A framework for exploiting emergent behaviour to capture 'best practice' within a programming domain
Inspection is a formalised process for reviewing an artefact in software engineering.
It is proven to significantly reduce defects, to ensure that what is delivered is what is
required, and that the finished product is effective and robust.
Peer code review is a less formal inspection of code, normally classified as
inadequate or substandard Inspection. Although it has an increased risk of not
locating defects, it has been shown to improve the knowledge and programming
skills of its participants.
This thesis examines the process of peer code review, comparing it to Inspection,
and attempts to describe how an informal code review can improve the knowledge
and skills of its participants by deploying an agent oriented approach.

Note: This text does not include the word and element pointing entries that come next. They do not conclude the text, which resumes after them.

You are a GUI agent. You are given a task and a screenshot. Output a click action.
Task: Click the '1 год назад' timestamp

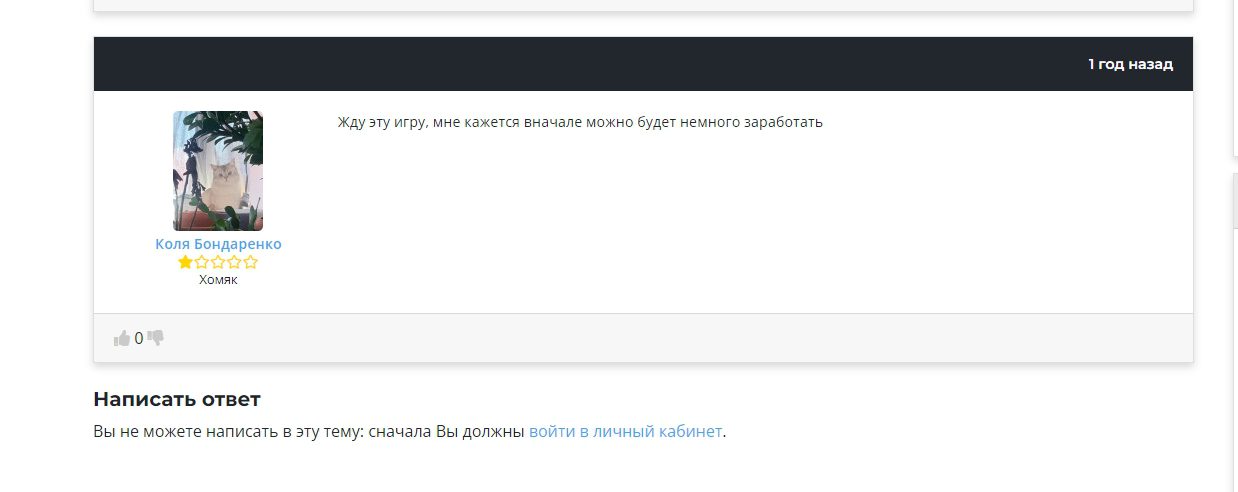coord(1130,64)
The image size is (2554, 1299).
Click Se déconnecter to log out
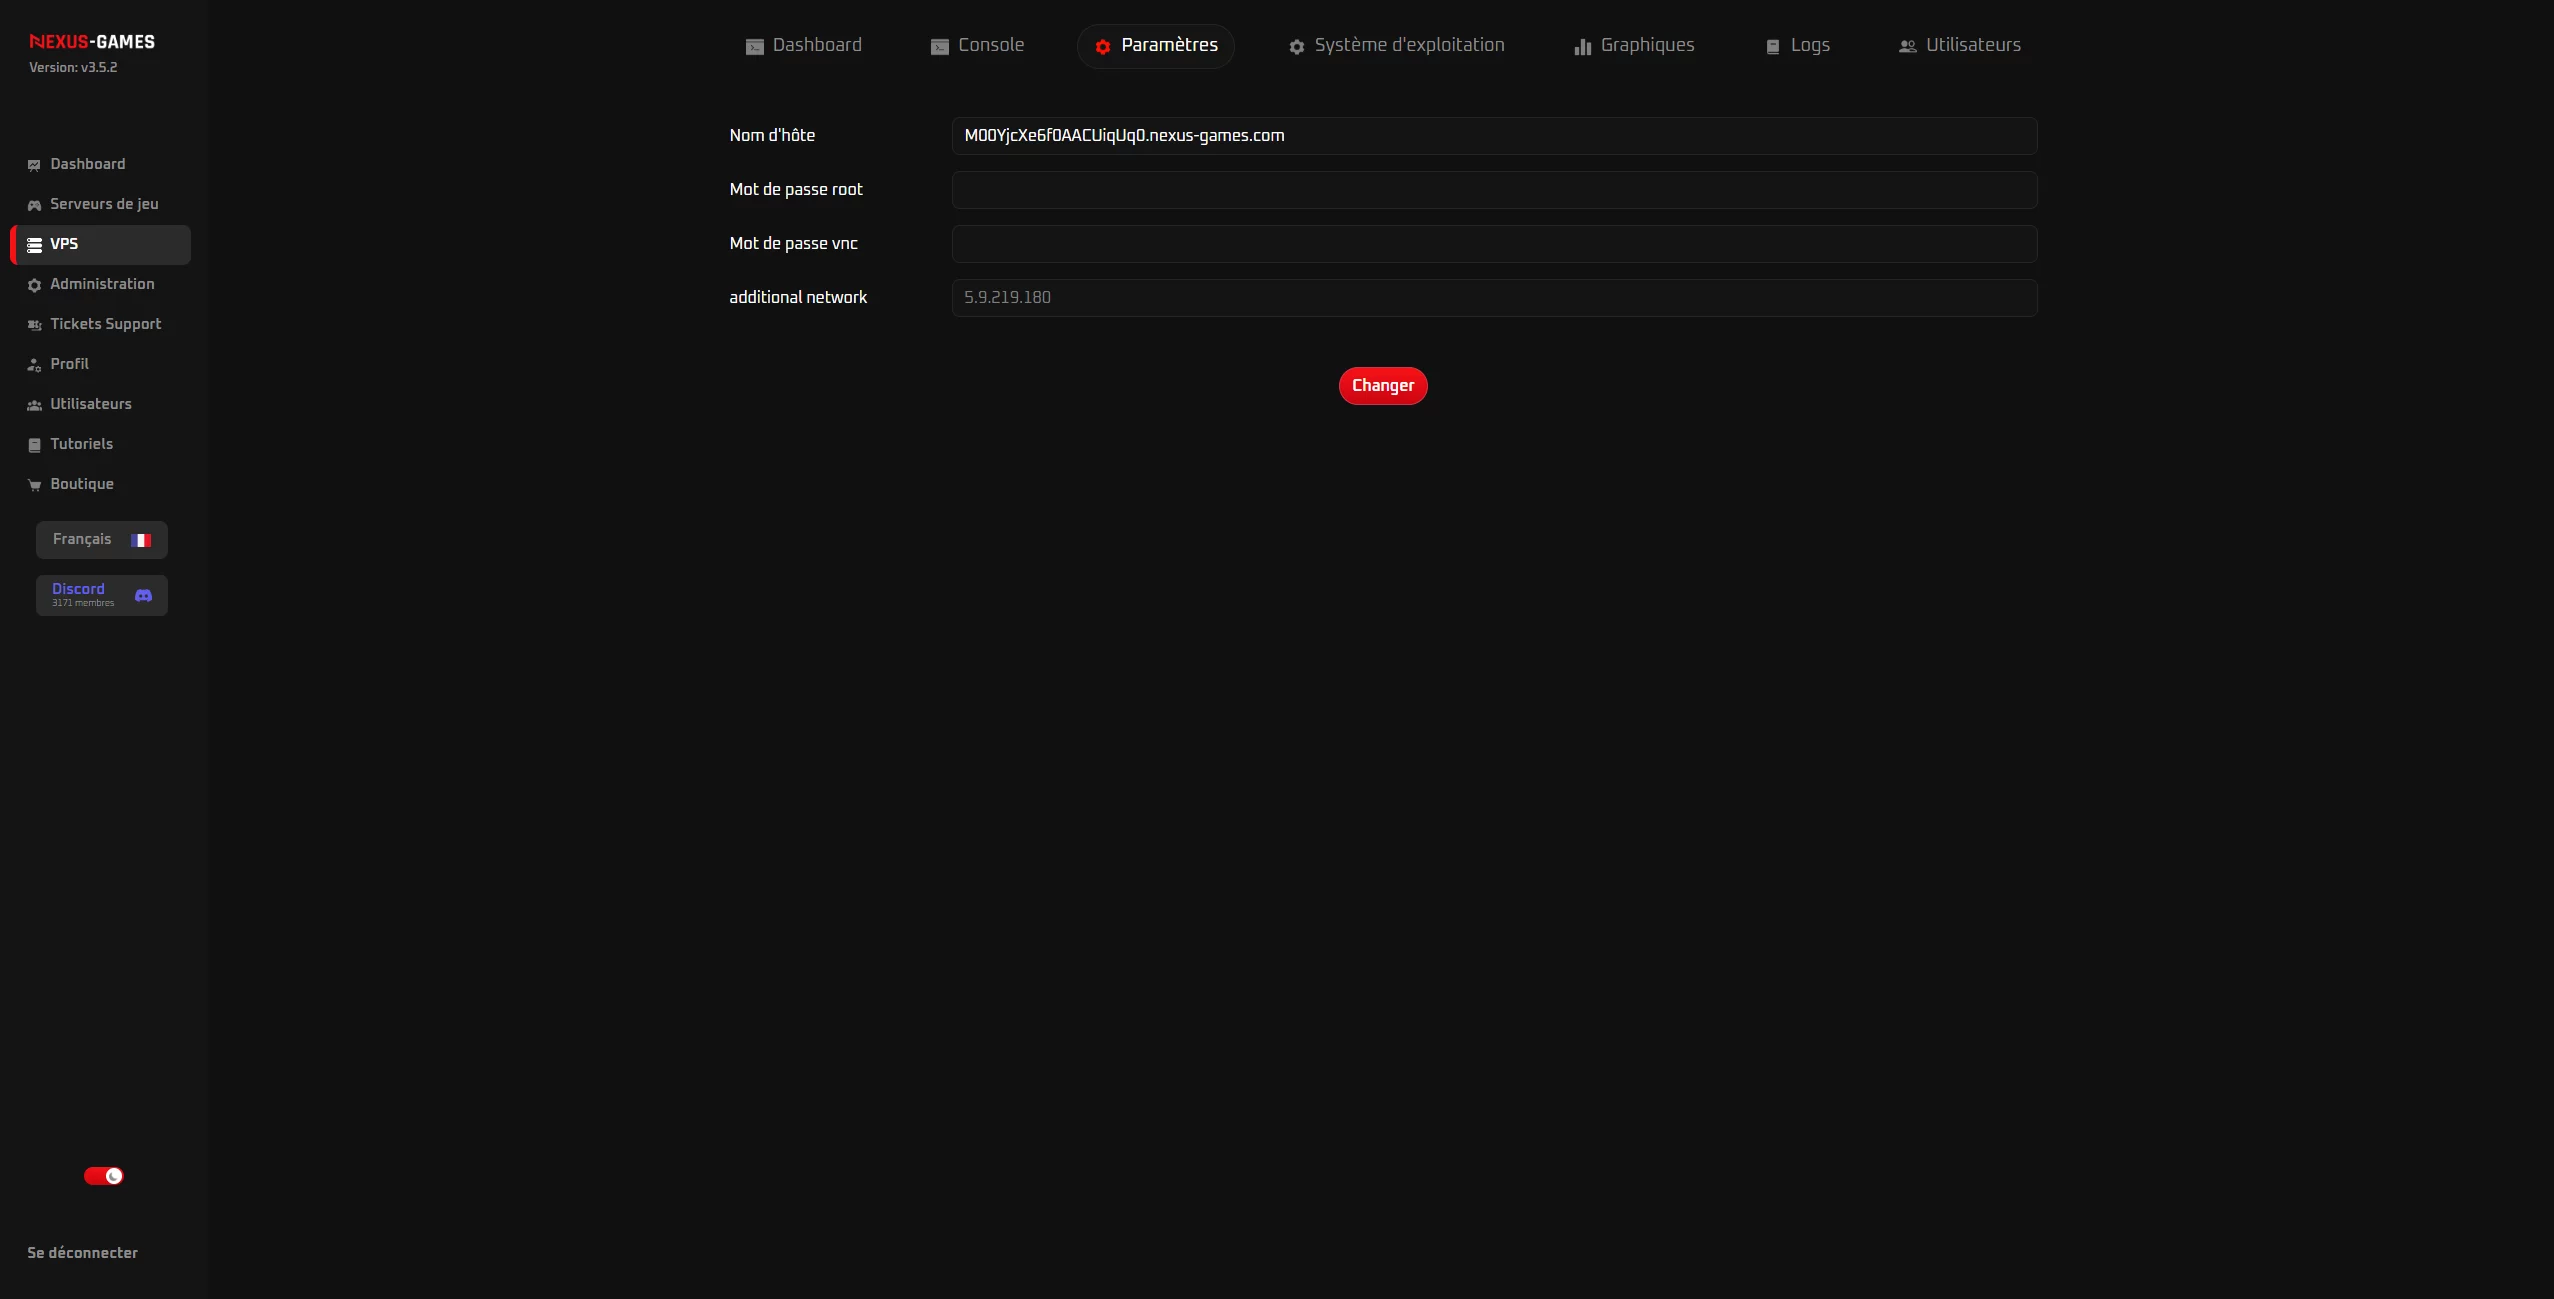click(x=82, y=1252)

During a review the participants discuss defects, recommendations and solutions, or
more generally their own experience. It is this instant adaptability to new information that gives the review process the ability to improve knowledge. This
observed behaviour can be described as the emergent behaviour of the group of
programmers during the review.
The wider distribution of knowledge is currently only performed by programmers
attending other reviews. To maximise the benefits of peer code review, a
mechanism is needed by which the findings from one team can be captured and
propagated to other reviews / teams throughout an establishment.

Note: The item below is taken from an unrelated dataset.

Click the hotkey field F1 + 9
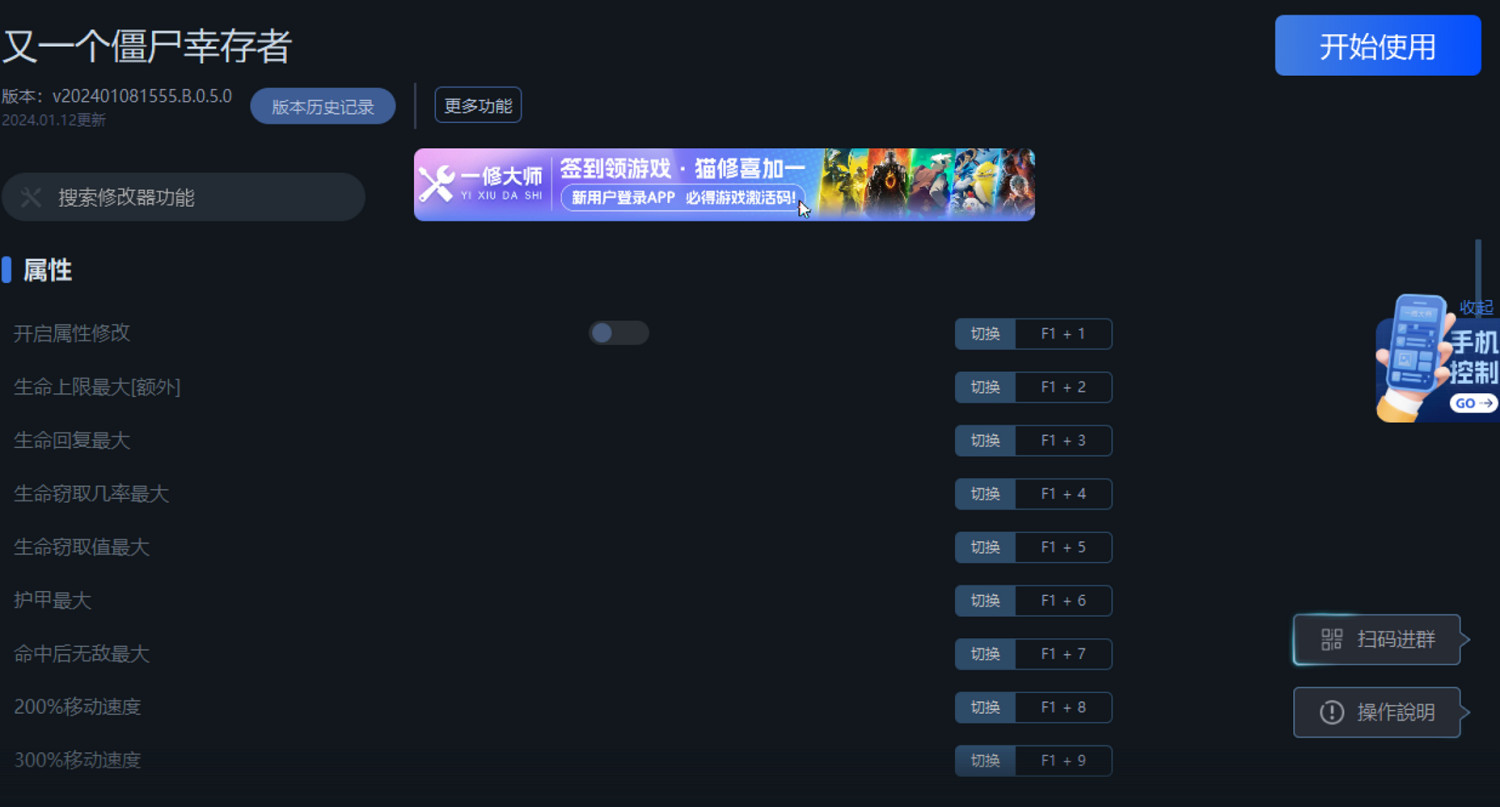The width and height of the screenshot is (1500, 807). pyautogui.click(x=1063, y=760)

A prototype multi-agent system is developed with the aim of capturing the emergent
properties of a team of programmers. As the interactions between the team members
is unstructured and the information traded is dynamic, a distributed adaptive system
is required to provide communication channels for the team and to provide a
foundation for the knowledge shared. Software agents are capable of adaptivity and
learning. Multi-agent systems are particularly effective at being deployed within
distributed architectures and are believed to be able to capture emergent behaviour.

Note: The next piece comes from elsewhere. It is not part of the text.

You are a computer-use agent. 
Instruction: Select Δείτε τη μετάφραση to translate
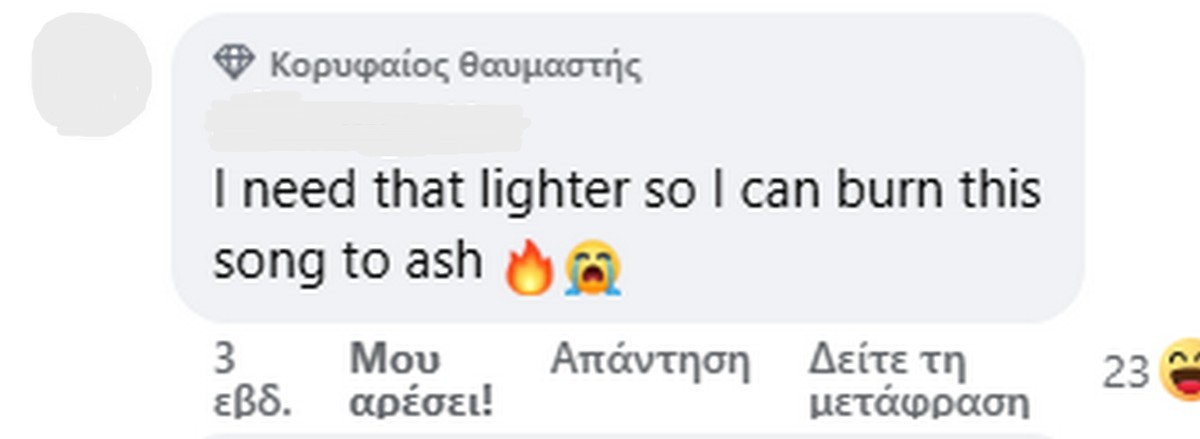tap(919, 380)
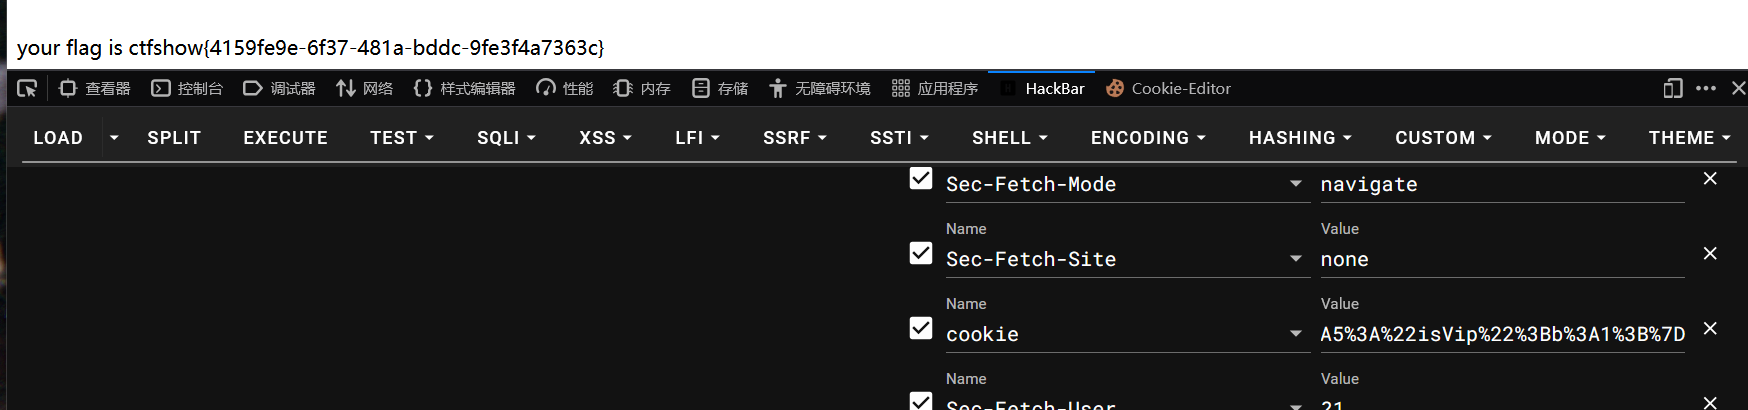Click the SPLIT button

coord(174,138)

The prototype system illustrates that the learning mechanism within the software
agents provides a solid foundation upon which the ability to detect defects can be
learnt. It also demonstrates that the multi-agent approach is apposite to provide the
free flow communication of ideas between programmers, not only to achieve the
sharing of defects and solutions but also at a high enough level to capture social
information. It is assumed that this social information is a measure of one element of
the review process's emergent behaviour.
The system is capable of monitoring the team-perceived abilities of programmers,
those who are influential on the programming style of others, and the issues upon which programmers agree or disagree. If the disagreements are classified as
unimportant or stylistic issues, can it not therefore be assumed that all agreements
are concepts of "Best Practice"?
The conclusion is reached that code review is not a substandard Inspection but is in
fact complementary to the Inspection model, as the latter improves the process of
locating and identifying bugs while the former improves the knowledge and skill of
the programmers, and therefore the chance of bugs not being encoded to start with.
The prototype system demonstrates that it is possible to capture best practice from a
review team and that agents are well suited to the task. The performance criteria of
such a system have also been captured.
The prototype system has also shown that a reliable level of learning can be attained
for a real world task. The innovative way of concurrently deploying multiple agents
which use different approaches to achieve the same goal shows remarkable
robustness when learning from small example sets.
The novel way in which autonomy is promoted within the agents' design but
constrained within the agent community allows the system to provide a sufficiently
flexible communications structure to capture emergent social behaviour, whilst
ensuring that the agents remain committed to their own goals.